• _WORK ORDER_: Below are the records; print them all without any alteration.

• _LISTED ENTRIES_:
_ _ _

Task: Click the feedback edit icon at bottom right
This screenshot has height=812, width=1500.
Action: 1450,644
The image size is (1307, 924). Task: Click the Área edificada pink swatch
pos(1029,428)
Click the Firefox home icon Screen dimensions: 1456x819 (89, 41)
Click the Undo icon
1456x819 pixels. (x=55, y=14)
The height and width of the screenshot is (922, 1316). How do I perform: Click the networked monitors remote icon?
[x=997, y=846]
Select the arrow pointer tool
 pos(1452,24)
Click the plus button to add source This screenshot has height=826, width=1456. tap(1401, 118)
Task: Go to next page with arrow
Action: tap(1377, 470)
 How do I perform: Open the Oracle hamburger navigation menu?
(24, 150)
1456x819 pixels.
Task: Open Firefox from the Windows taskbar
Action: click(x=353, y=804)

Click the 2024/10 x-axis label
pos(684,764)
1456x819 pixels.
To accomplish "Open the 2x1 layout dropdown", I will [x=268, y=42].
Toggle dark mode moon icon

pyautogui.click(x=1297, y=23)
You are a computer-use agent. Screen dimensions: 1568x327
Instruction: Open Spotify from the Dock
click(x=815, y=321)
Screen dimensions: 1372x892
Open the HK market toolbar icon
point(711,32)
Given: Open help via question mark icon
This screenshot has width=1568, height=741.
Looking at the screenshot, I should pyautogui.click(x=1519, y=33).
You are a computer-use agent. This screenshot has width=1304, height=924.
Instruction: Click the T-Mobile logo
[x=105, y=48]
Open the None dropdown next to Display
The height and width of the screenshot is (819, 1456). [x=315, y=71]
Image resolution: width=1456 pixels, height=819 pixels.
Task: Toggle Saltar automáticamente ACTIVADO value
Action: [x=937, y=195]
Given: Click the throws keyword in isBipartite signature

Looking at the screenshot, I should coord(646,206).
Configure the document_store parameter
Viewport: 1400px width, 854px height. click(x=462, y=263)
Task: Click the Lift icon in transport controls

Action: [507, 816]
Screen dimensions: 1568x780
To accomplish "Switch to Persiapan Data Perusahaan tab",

_ _ _

• _RESULT OF THIS EXERCISE_:
Task: Click the feedback edit icon at bottom right
This screenshot has height=812, width=1500.
Action: 1450,644
The image size is (1307, 924). Task: Click the Área edificada pink swatch
pos(1029,428)
Click the Firefox home icon Screen dimensions: 1456x819 (89, 41)
Click the Undo icon
1456x819 pixels. (x=55, y=14)
The height and width of the screenshot is (922, 1316). How do I perform: Click the networked monitors remote icon?
[x=997, y=846]
Select the arrow pointer tool
 pos(1452,24)
Click the plus button to add source This screenshot has height=826, width=1456. tap(1401, 118)
Task: Go to next page with arrow
Action: tap(1377, 470)
 How do I perform: Open the Oracle hamburger navigation menu?
(24, 150)
1456x819 pixels.
Task: Open Firefox from the Windows taskbar
Action: click(x=353, y=804)

Click the 2024/10 x-axis label
pos(684,764)
1456x819 pixels.
To accomplish "Open the 2x1 layout dropdown", I will [x=268, y=42].
Toggle dark mode moon icon

pyautogui.click(x=1297, y=23)
You are a computer-use agent. Screen dimensions: 1568x327
Instruction: Open Spotify from the Dock
click(x=815, y=321)
Screen dimensions: 1372x892
Open the HK market toolbar icon
point(711,32)
Given: Open help via question mark icon
This screenshot has width=1568, height=741.
Looking at the screenshot, I should pyautogui.click(x=1519, y=33).
You are a computer-use agent. This screenshot has width=1304, height=924.
Instruction: Click the T-Mobile logo
[x=105, y=48]
Open the None dropdown next to Display
The height and width of the screenshot is (819, 1456). [x=315, y=71]
Image resolution: width=1456 pixels, height=819 pixels.
Task: Toggle Saltar automáticamente ACTIVADO value
Action: [x=937, y=195]
Given: Click the throws keyword in isBipartite signature

Looking at the screenshot, I should coord(646,206).
Configure the document_store parameter
Viewport: 1400px width, 854px height. click(x=462, y=263)
Task: Click the Lift icon in transport controls

Action: [507, 816]
Screen dimensions: 1568x780
To accomplish "Switch to Persiapan Data Perusahaan tab",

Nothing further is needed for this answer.